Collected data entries
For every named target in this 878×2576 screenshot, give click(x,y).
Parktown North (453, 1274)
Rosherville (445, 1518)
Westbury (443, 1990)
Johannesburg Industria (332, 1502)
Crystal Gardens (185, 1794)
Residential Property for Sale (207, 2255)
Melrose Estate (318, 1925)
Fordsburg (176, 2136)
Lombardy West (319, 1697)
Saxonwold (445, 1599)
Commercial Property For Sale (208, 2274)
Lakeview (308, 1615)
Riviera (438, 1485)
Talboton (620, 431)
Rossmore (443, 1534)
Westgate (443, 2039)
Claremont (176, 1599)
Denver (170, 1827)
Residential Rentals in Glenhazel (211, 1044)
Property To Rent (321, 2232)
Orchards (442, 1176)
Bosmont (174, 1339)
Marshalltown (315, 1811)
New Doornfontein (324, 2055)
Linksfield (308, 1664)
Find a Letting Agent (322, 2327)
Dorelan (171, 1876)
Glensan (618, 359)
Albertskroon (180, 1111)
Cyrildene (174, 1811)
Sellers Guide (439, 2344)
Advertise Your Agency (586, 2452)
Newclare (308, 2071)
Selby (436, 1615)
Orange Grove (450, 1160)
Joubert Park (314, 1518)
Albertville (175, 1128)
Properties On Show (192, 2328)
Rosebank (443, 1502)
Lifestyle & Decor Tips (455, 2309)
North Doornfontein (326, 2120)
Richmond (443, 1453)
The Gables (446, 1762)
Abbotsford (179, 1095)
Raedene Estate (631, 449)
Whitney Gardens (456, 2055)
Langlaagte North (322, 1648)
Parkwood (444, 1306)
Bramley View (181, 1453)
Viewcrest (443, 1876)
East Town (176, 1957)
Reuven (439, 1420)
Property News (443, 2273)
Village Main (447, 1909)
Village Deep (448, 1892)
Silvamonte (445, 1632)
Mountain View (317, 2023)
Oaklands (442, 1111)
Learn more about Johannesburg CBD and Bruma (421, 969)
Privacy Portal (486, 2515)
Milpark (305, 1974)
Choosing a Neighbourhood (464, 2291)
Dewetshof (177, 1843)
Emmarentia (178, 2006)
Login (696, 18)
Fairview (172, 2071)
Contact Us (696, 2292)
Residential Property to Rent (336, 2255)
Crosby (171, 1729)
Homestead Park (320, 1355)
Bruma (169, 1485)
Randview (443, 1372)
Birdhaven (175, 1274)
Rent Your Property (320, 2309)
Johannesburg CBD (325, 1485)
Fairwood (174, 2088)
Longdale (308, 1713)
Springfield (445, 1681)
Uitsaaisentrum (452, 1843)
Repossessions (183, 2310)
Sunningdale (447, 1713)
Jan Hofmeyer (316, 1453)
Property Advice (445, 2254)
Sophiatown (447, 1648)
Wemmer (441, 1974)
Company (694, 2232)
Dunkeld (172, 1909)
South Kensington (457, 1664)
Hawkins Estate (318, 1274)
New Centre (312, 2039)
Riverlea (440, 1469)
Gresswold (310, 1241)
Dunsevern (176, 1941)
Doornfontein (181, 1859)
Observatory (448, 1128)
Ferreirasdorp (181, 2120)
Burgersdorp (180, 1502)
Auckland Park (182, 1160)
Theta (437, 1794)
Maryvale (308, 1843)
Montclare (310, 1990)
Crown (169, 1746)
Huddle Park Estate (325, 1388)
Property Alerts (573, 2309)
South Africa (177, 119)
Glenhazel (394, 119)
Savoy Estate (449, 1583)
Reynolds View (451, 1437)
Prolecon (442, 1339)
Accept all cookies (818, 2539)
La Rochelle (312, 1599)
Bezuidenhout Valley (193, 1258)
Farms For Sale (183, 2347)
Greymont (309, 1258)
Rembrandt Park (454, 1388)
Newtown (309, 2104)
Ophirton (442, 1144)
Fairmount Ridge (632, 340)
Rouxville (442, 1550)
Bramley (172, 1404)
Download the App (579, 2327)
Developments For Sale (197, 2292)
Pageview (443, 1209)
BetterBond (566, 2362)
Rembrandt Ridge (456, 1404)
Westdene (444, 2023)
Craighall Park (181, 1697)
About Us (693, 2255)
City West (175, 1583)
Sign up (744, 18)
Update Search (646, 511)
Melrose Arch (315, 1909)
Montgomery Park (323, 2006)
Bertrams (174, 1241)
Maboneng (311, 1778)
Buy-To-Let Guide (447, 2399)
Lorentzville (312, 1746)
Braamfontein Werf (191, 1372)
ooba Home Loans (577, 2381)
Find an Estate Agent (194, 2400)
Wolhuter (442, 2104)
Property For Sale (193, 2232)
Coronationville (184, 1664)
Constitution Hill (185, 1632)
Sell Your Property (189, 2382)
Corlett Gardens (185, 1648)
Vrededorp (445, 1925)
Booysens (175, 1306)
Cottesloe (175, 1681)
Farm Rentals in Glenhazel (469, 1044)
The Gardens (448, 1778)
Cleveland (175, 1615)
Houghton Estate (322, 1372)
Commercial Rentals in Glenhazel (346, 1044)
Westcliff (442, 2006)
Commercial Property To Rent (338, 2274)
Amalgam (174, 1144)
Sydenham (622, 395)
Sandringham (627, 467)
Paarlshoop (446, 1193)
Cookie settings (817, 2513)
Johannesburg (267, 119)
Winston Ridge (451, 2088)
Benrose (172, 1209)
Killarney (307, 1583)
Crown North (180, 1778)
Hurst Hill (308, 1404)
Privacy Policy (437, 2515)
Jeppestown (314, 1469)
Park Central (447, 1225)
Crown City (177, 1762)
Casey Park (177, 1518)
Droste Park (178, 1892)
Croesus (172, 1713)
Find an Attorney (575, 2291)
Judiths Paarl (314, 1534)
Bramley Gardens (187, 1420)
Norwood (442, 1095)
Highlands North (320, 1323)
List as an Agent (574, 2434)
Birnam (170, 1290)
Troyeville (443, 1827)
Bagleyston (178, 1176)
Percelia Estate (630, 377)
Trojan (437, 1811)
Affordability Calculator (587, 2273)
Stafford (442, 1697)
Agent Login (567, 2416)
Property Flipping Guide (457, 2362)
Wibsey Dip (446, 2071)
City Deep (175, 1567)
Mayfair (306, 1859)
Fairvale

Exercise aim
Could you return exactly the stretch of the data above that starts at the line with "Constitution Hill (185, 1632)" and ends at the line with "Houghton Estate (322, 1372)", both lines included?

Output of the task
Constitution Hill (185, 1632)
Sell Your Property (189, 2382)
Corlett Gardens (185, 1648)
Vrededorp (445, 1925)
Booysens (175, 1306)
Cottesloe (175, 1681)
Farm Rentals in Glenhazel (469, 1044)
The Gardens (448, 1778)
Cleveland (175, 1615)
Houghton Estate (322, 1372)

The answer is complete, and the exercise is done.